Studio album by Nancy Ajram
- Released: April 21, 2017
- Recorded: July 2015 – February 2017
- Studio: Various TK (Cairo); Hadi Sharara (Beirut); Joe Baroudjian (Beirut); AD studio (Beirut); Romantic (Beirut); Jean (Beirut); Boudy Naoum (Beirut);
- Genre: Arabic Pop; Dance; Electropop; R&B; World;
- Length: 54:51
- Label: In2Musica
- Producer: Jiji Lamara (exec.); Nancy Ajram (exec.); Tarek Madkour; Bassem Rizk; Hadi Sharara; Ahmed Ibrahim; Hussam Kamil; Boudy Naoum;

Nancy Ajram chronology
| Nancy 8 (2014) | Nancy 9 (Hassa Beek) حاسّة بيك (2017) | Nancy 10 (2021) |

Singles from Nancy 9
- "Aam Betaala' Feek" Released: December 16, 2016; "Hassa Beek" Released: April 6, 2017; "W Maak" Released: March 29, 2018; "El Hob Zay El Watar" Released: February 12, 2019;

= Nancy 9 (Hassa Beek) =

Nancy 9, also known as Hassa Beek (حاسّة بيك, English: I Feel You), is the ninth studio album by Lebanese singer Nancy Ajram. It was released on April 21, 2017, through In2Musica. Ajram began planning the album in 2014. Work continued into 2015, during which she released the new single "Maakoul El Gharam" on November 15, which reached the top 1 on Anghami setting a new record in 12 hours; it was ultimately removed from the final track listing. Nancy 9 was made available for digital download on April 21 through iTunes. This album most notably features Nancy's chart topping hit "Aam Bet’alla Feek".

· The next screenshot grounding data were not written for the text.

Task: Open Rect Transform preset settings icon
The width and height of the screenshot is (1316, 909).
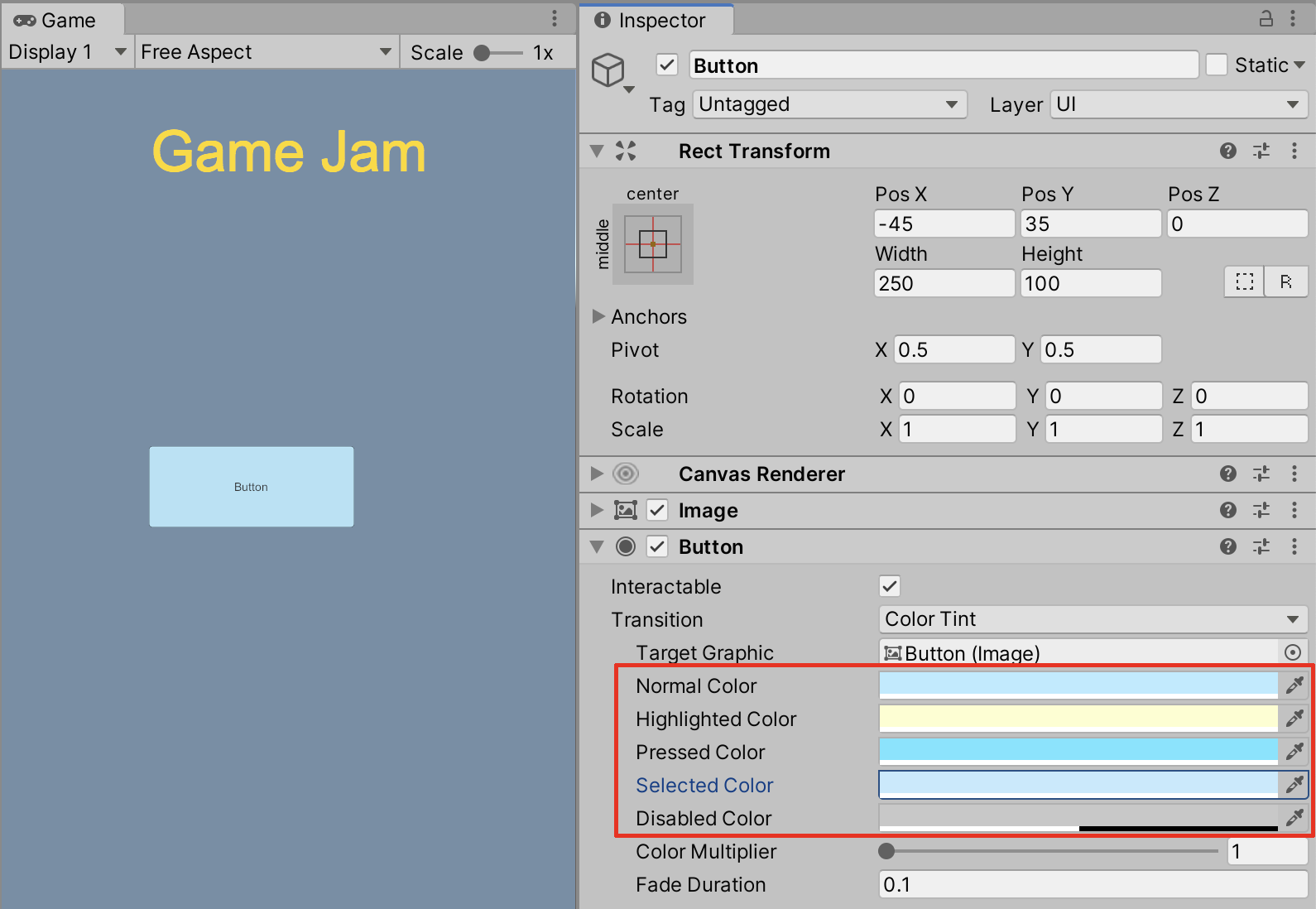Action: click(x=1261, y=151)
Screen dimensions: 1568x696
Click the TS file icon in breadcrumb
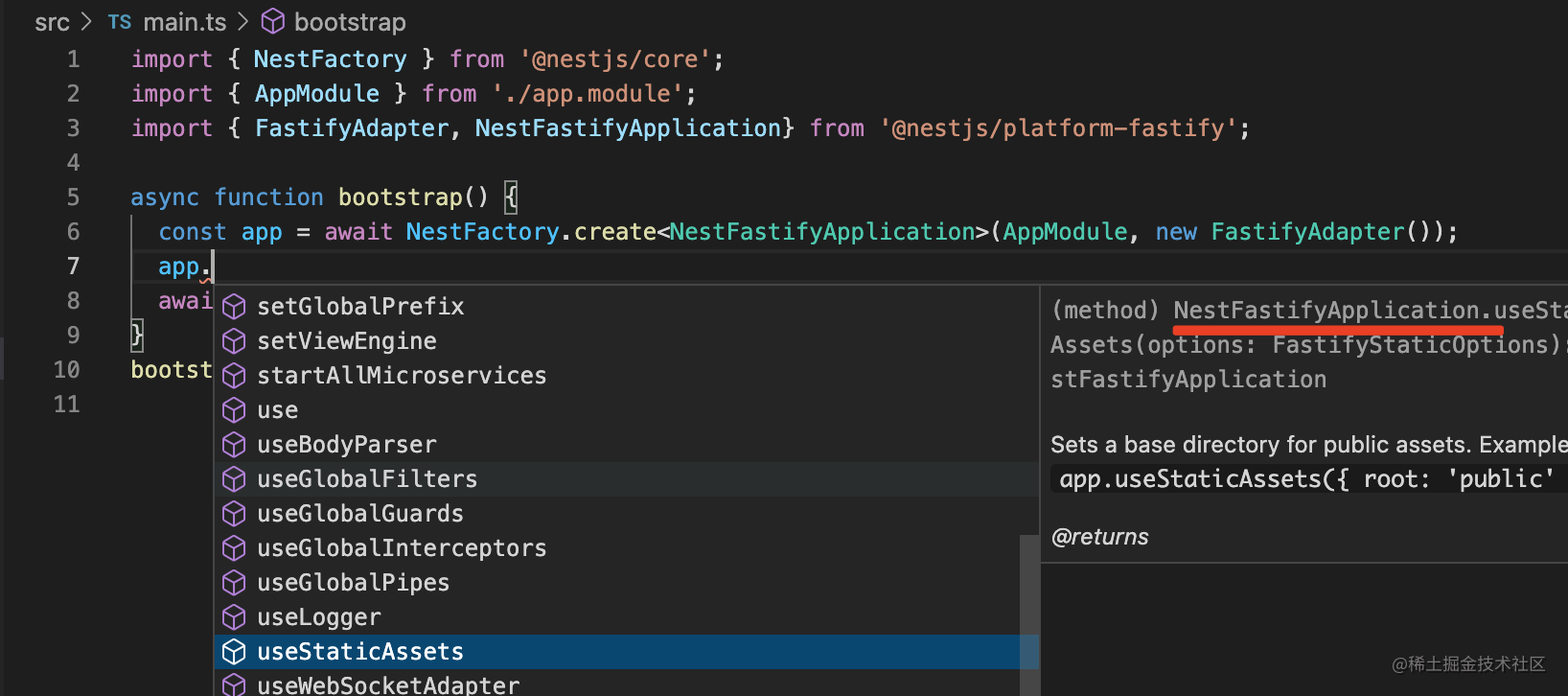click(x=120, y=22)
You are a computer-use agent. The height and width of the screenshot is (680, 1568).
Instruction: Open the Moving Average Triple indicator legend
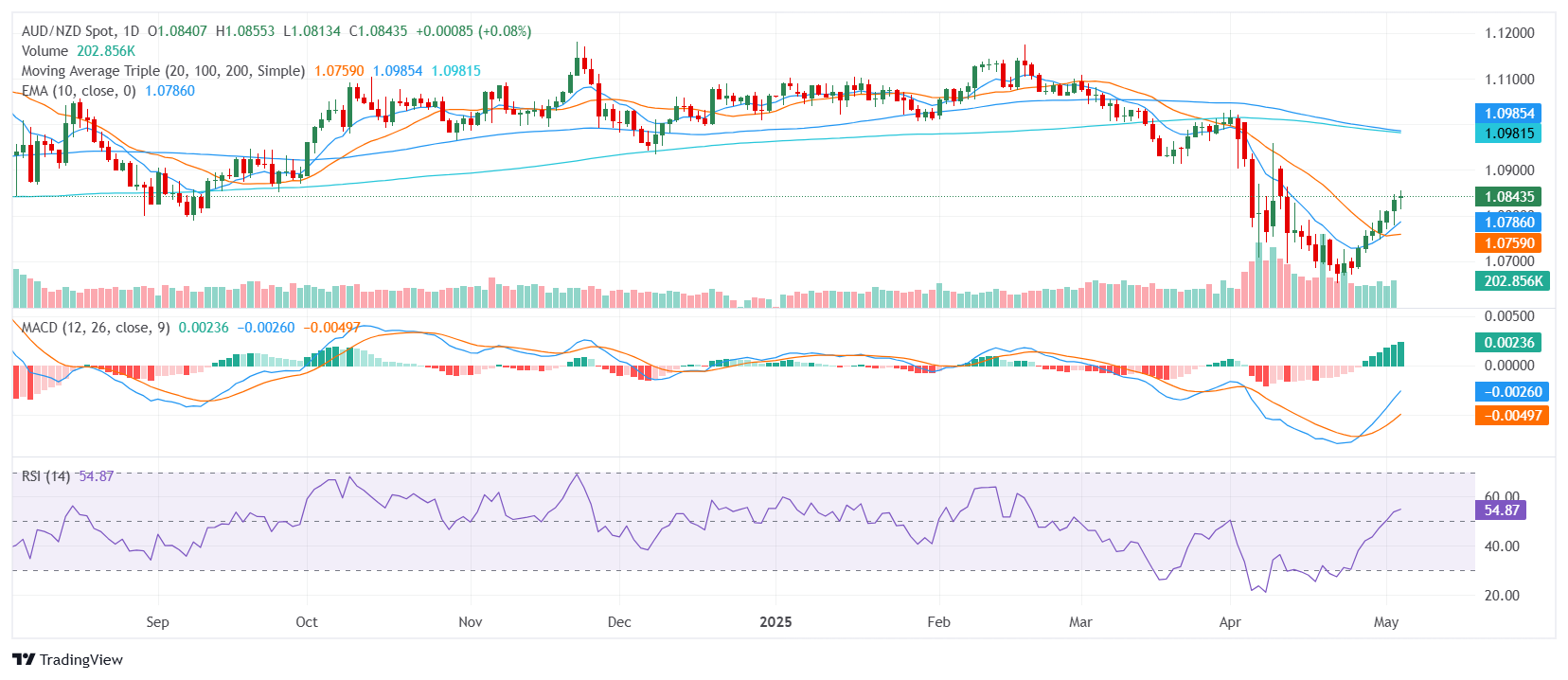tap(163, 71)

As executive producers, Nancy and her manager, Jiji Lamara, enlisted previous collaborators Tarek Madkour, Walid Saad, Samir Sfeir, Mohammed Rifai, Ahmed Ibrahim and Hadi Sharara to work alongside new collaborators such as Khaled Tag Eldeen, Salim Assaf, Tamer Hussein and Hicham Boulos. After a middling album in 2014, Nancy 8, this new album was expected to be a great come back for the Lebanese singer. The album was released to positive reviews from music critics and numerous publications included it on their lists of the best albums of 2017.

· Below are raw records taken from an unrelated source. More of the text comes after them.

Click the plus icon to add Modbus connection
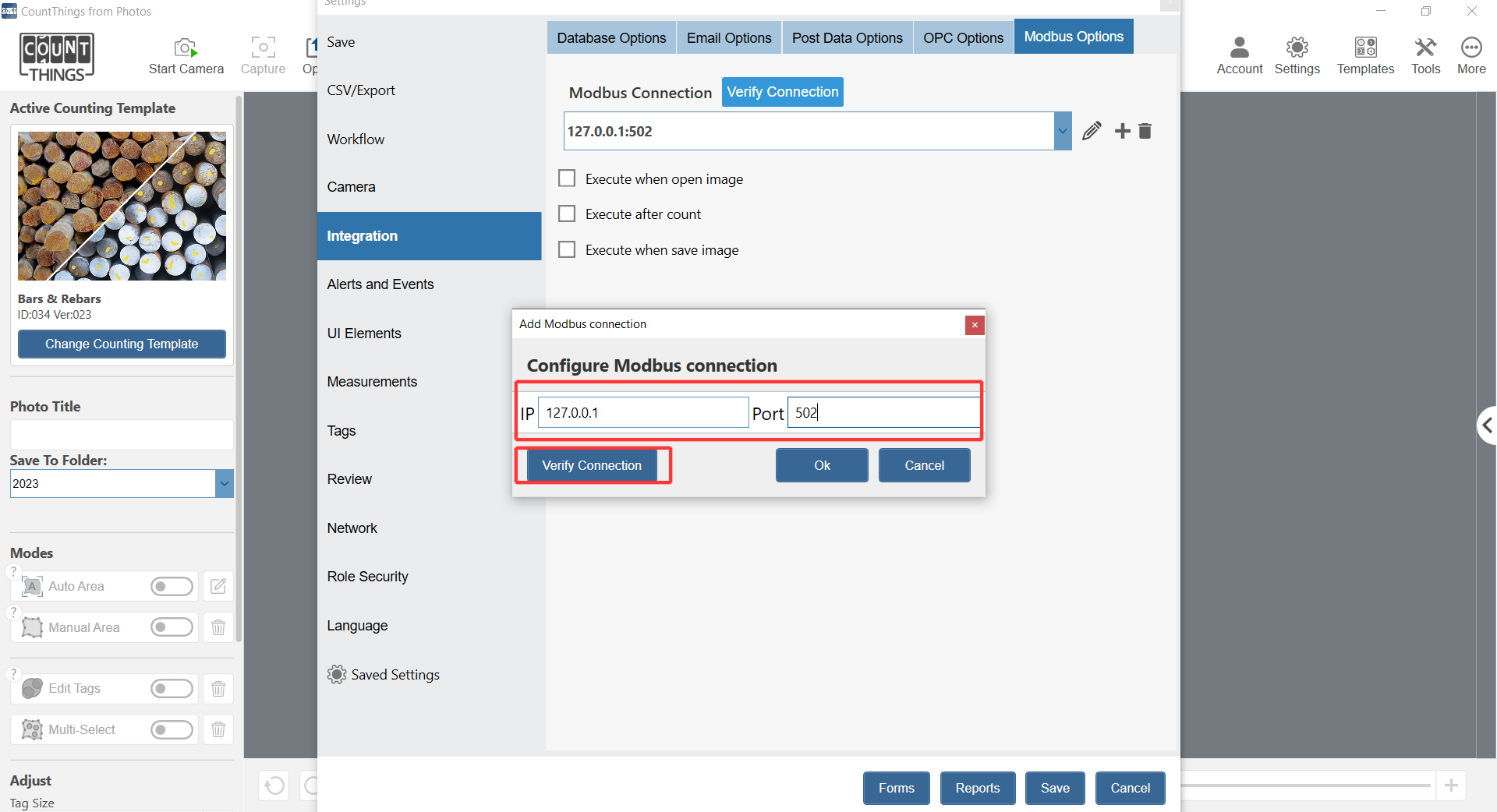This screenshot has width=1497, height=812. tap(1122, 131)
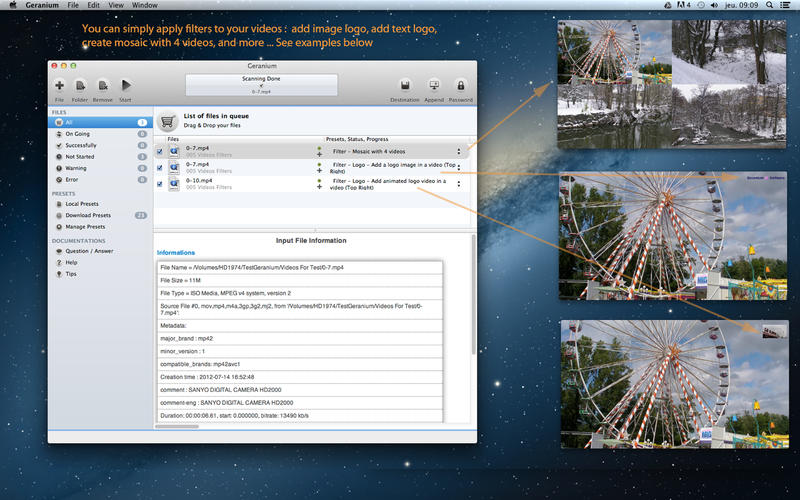Toggle the checkbox for the second 0-7.mp4
This screenshot has height=500, width=800.
[159, 167]
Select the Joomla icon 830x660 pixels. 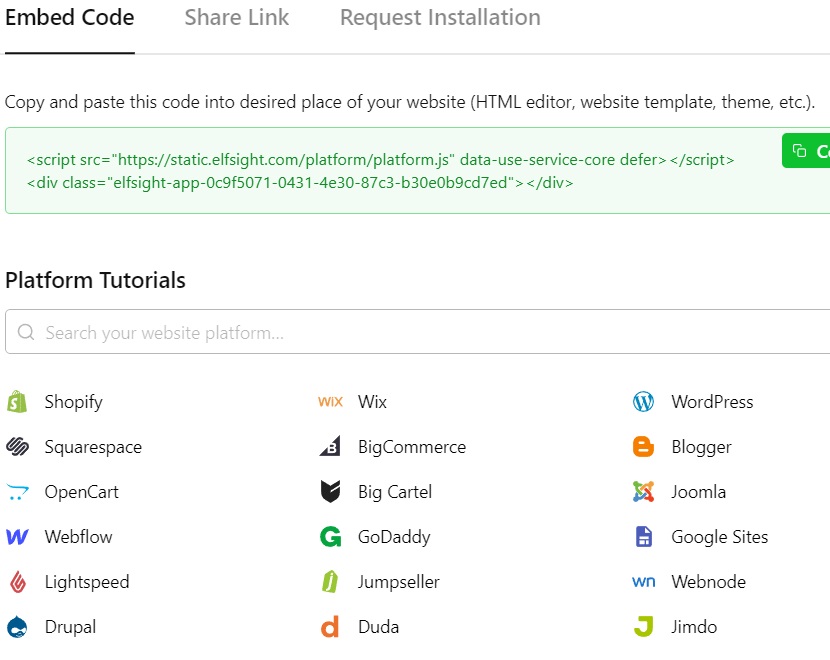(x=643, y=491)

== Promotion and release ==

On March 26, 2017, Ajram announced the album on her social media accounts, revealing the cover art and pre-order release date. Two days later, she posted the official teaser video previewing 10 second snippets of each track. On March 30, the album was listed for pre-order and the songs were to be available on April 21. The songs "El Hob Zay El Watar" and "Keefak Bel Hob" were released as promotional singles. The first was released digitally on March 31, then was sent to radio one day later. It debuted at number one on Anghami's Top Anghami chart. Billboards featuring the album cover filled the streets of Lebanese and Egyptian cities in early April. The album was digitally released worldwide on April 21, followed by physical CD release two days later in the Arab world.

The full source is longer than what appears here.